WORK TO COMPLETE
The required answer is a copy of each line in the entries below that includes "screenshot".

DATA SHOWN
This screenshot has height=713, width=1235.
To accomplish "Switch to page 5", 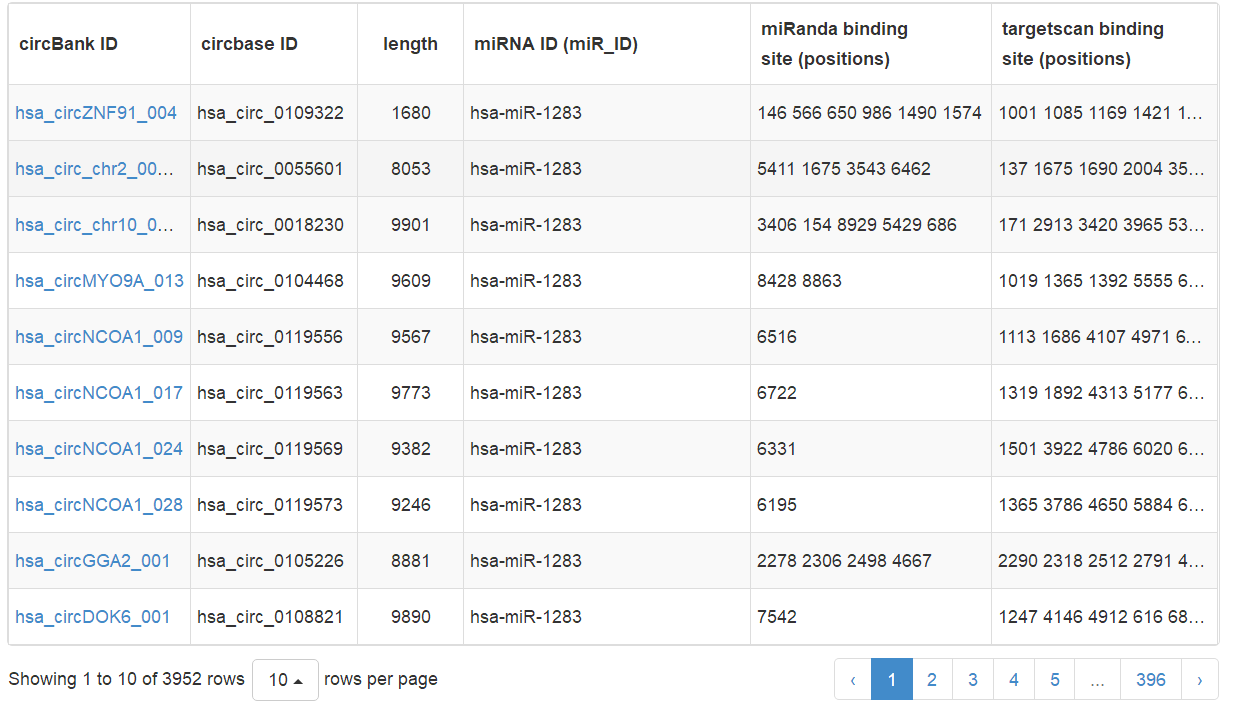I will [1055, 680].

* * *

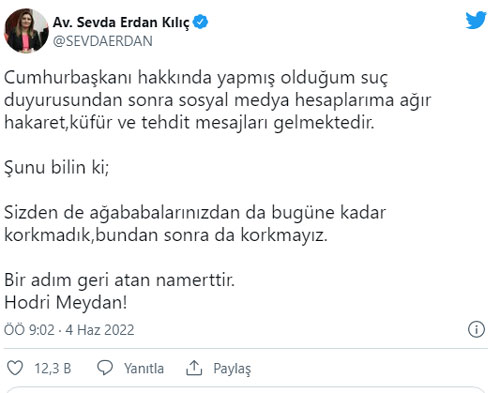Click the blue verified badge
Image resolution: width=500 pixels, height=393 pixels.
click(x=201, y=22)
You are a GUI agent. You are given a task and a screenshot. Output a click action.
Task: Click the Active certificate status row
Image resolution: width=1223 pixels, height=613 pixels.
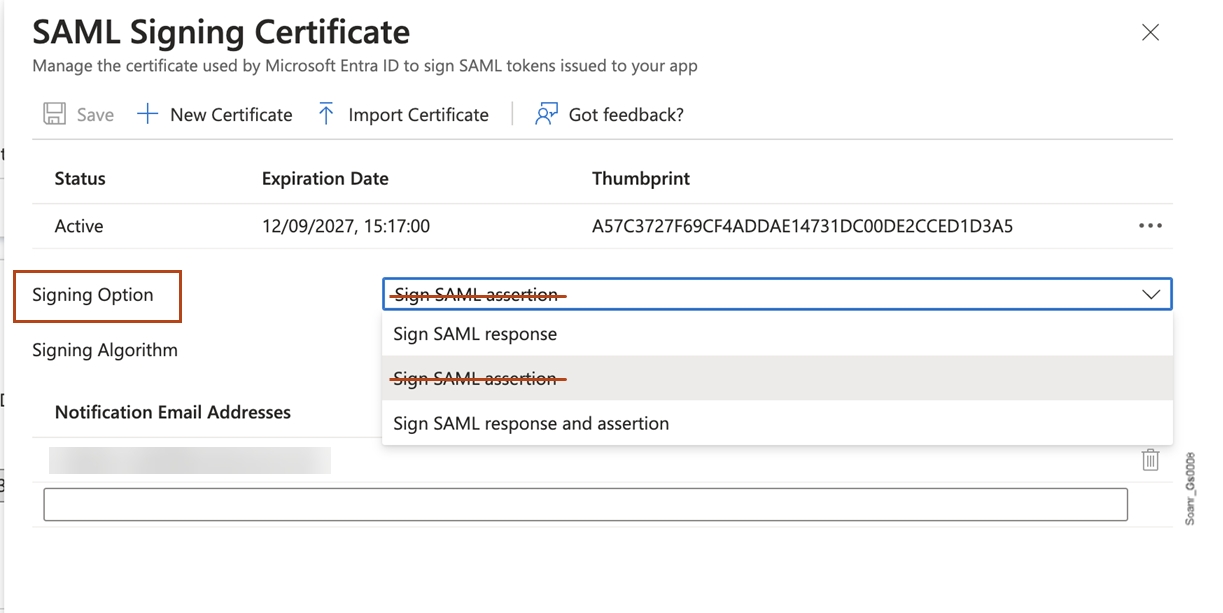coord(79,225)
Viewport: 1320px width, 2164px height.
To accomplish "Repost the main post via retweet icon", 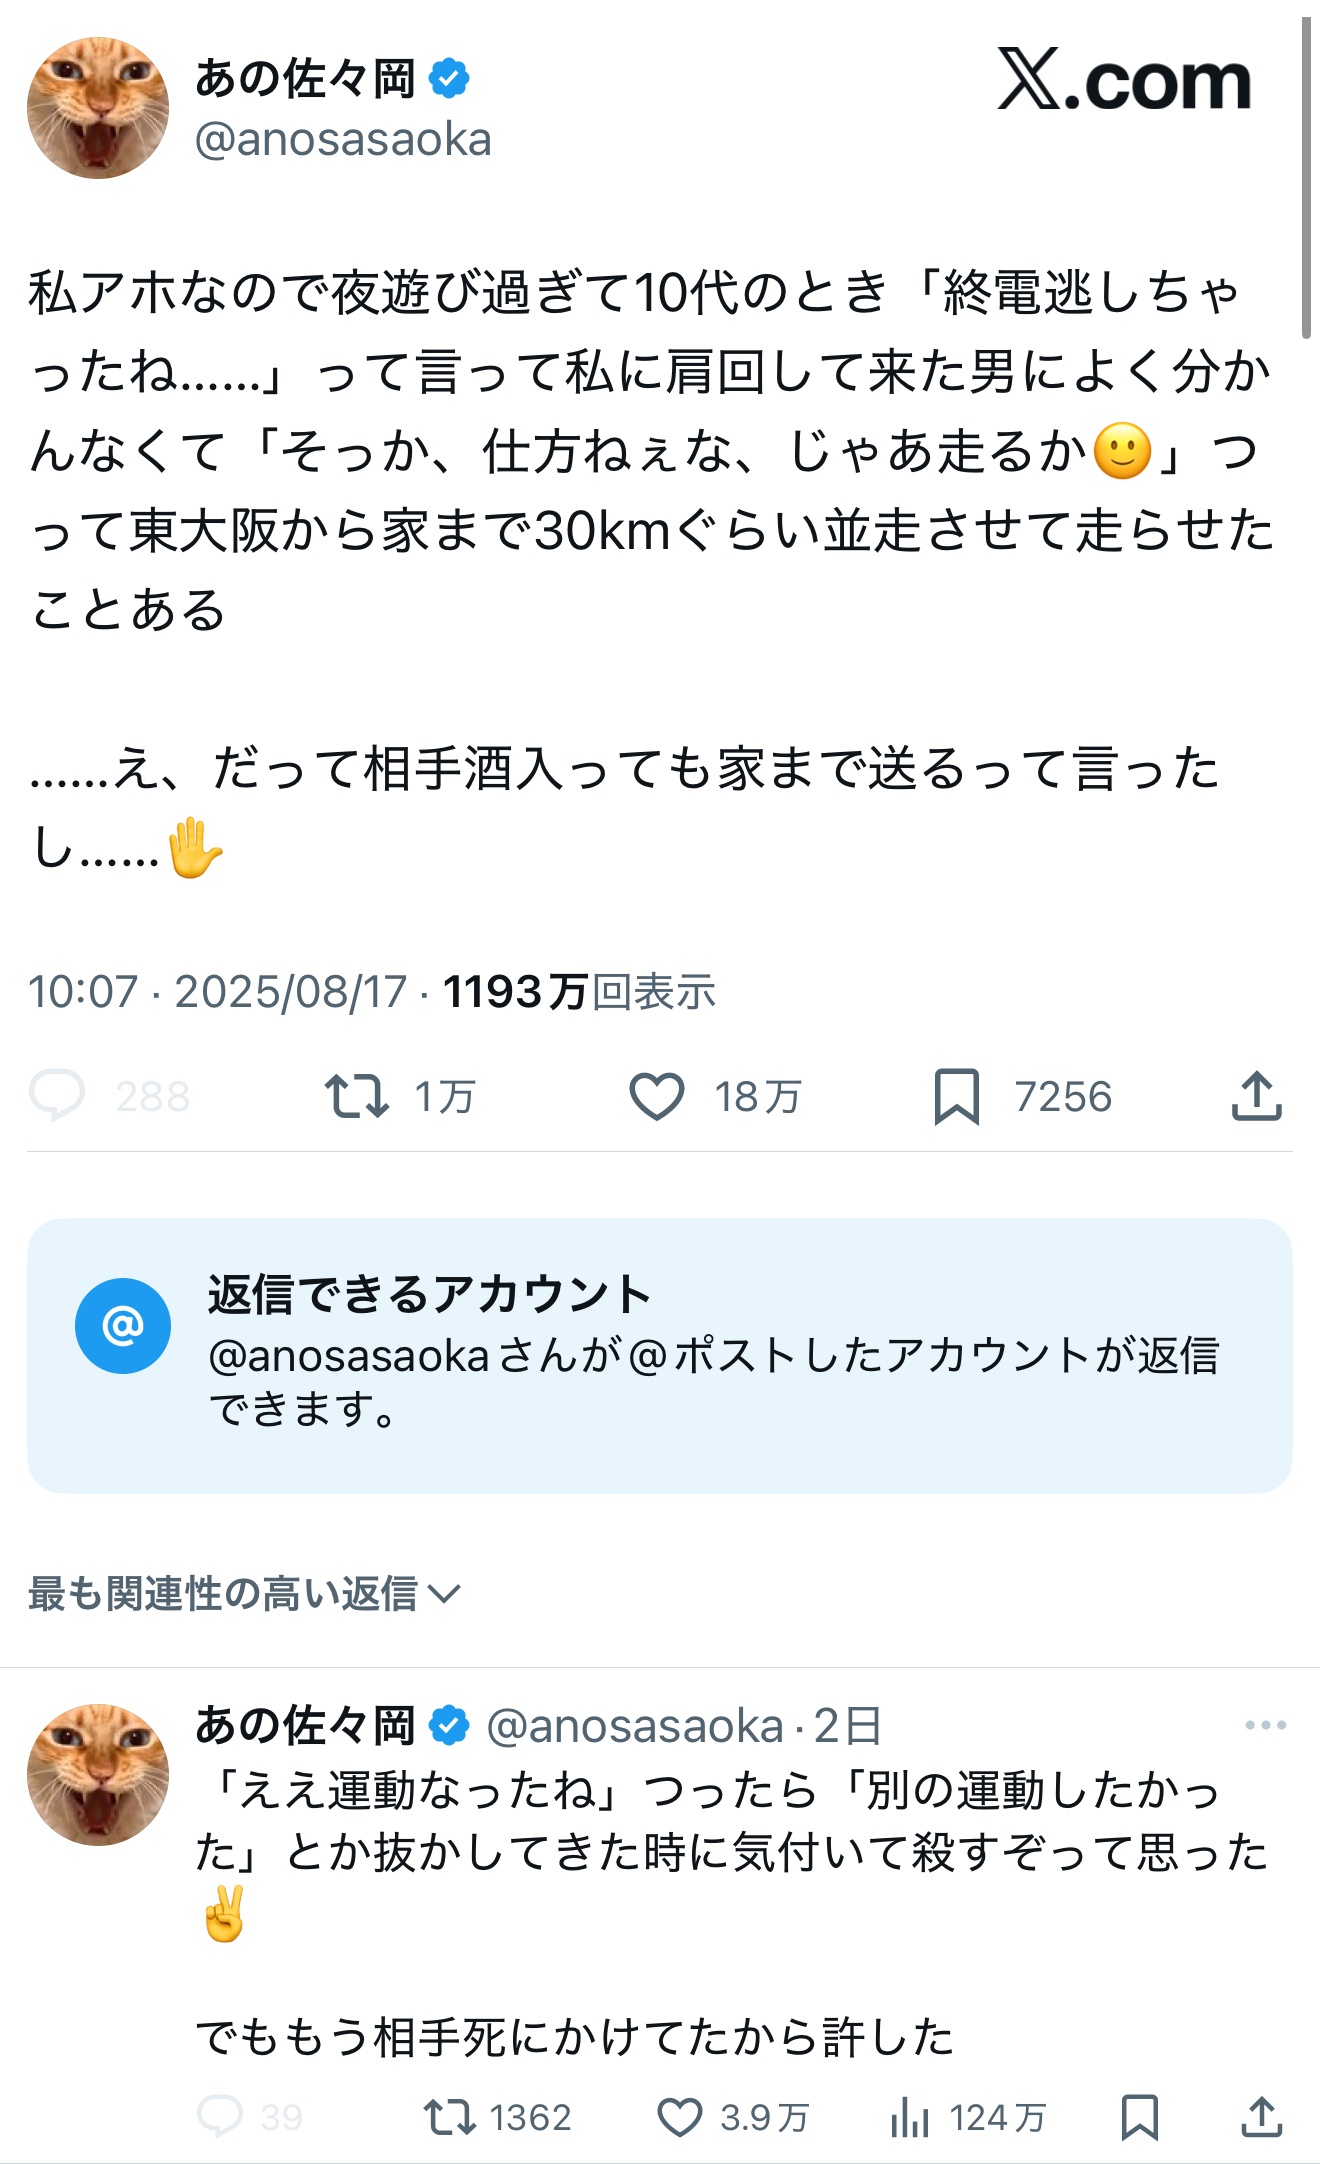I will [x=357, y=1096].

THE ANSWER
This screenshot has height=713, width=1235.
You are a GUI agent. You are given a task and a screenshot. Output a click action.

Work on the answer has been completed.